Did you think as an out-gay man you would win? Or were you more hoping to affect change just by running?

Obviously, I think anyone who decides to run for office wants to win. I was a bit more practical in approaching it. I wanted to affect the political discourse. I wanted to affect some kind of change, and eventually, it just kind of became a protest candidacy. I really wanted to highlight how standard status quo politics was really holding the Navajo Nation back. And really, that’s a reflection of national, broader politics as well. I was very careful about not talking publicly about my being gay, in part, just out of concern for my parents. But also it would have foregrounded every policy discussion I would have had on the campaign. Because that was everything the Navajo would have wanted to talk about, and I would have been immediately dismissed.

Related: “There’s a real threat right now.” Meet the gay activist fighting for equality in the Navajo Nation

So, something weird within the Navajo Nation is you can be gay as long as you don’t say you are. But everyone knows you are.

That is interesting.

They won’t attempt to dismiss you or your work if you don’t say anything, but if you do, that becomes the focus of your attention. So I played that very carefully. Mid-way through, I wanted to affect change and show how the Navajo Nation was disproportionately affected by all these ills: unemployment, high rates of morbidity, an economy that’s just not working.

I’d always heard that Native Americans, in general, were far more accepting of LGBTQ people than European-American culture. The film really dispels that notion. Where does that attitude come from?

Right. I think that’s part of the genius of the filmmakers—their ability to sort of situate indigenous sexuality in this really complex, sort of chaotic existential state. What I mean by that is they were able to show the viewer these ideas that we hear about how Native Americans have historically viewed the two-spirit or gay or Nádleehi in these very honorific ways, but as a result of colonization that has shifted and changed. So at one point, [a Navajo mother of one character] refers to it as a “no-no,” I think is what she says.

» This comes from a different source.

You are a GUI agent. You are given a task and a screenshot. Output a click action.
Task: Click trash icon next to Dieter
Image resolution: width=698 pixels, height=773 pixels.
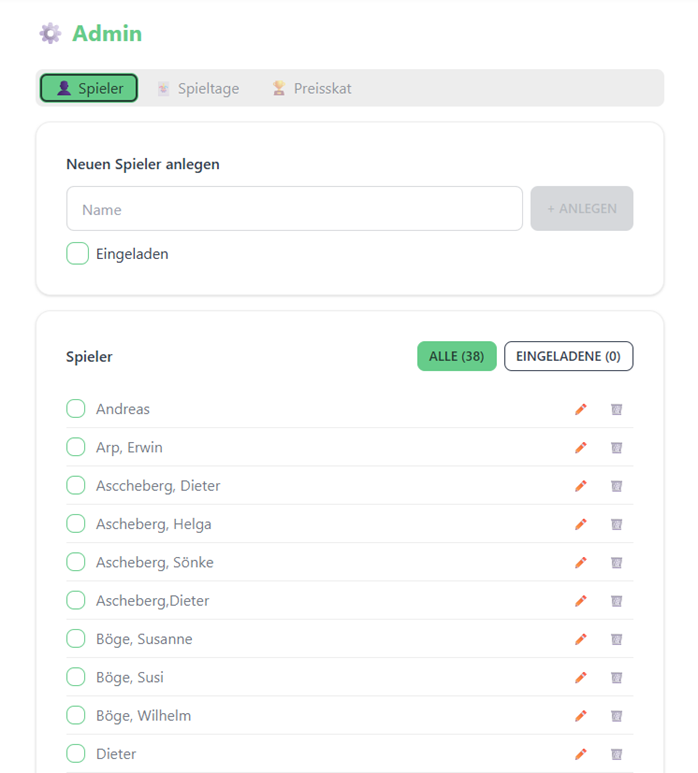click(616, 754)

But then you have others who say, “the Navajo tradition says this.” So I think it’s a product of colonization. A lot of these people who are now the cultural authorities of Navajo tradition are a product of boarding school. They were Christianized. And then a lot of these Christianized beliefs that marriage is only between a man and a woman were thrust upon the Navajo around 1870-1880. They were indoctrinated with these western notions. And that’s what I really like about this film. It didn’t attempt to sensationalize or stereotype indigenous peoples or their lifestyle. It just showed how messy identity politics can be.

The film deals with intersections of faith, race, heritage, cultural identity. You were raised Mormon, and  have a lot of affection for much of the faith’s traditions. What’s your relationship with the church like today? Are you still a person of faith?

That’s a complicated question. I hold no animus at all toward the church. I’m friendly toward them. I would consider myself a cultural Mormon and in terms of faith. I don’t know if I’ve thought that through enough to give you an adequate response.

You care about the future of the Navajo Nation. What are your political aspirations for the future?

I’m working with an organization called Restoring Ancestral Tradition. We’re doing work on murdered and missing indigenous women, and violence against the queer native population. So that’s the work I’m doing now. But running for public office in the Navajo Nation is still on the agenda, but it’s a few years away.

Moroni for President airs on PBS November 20.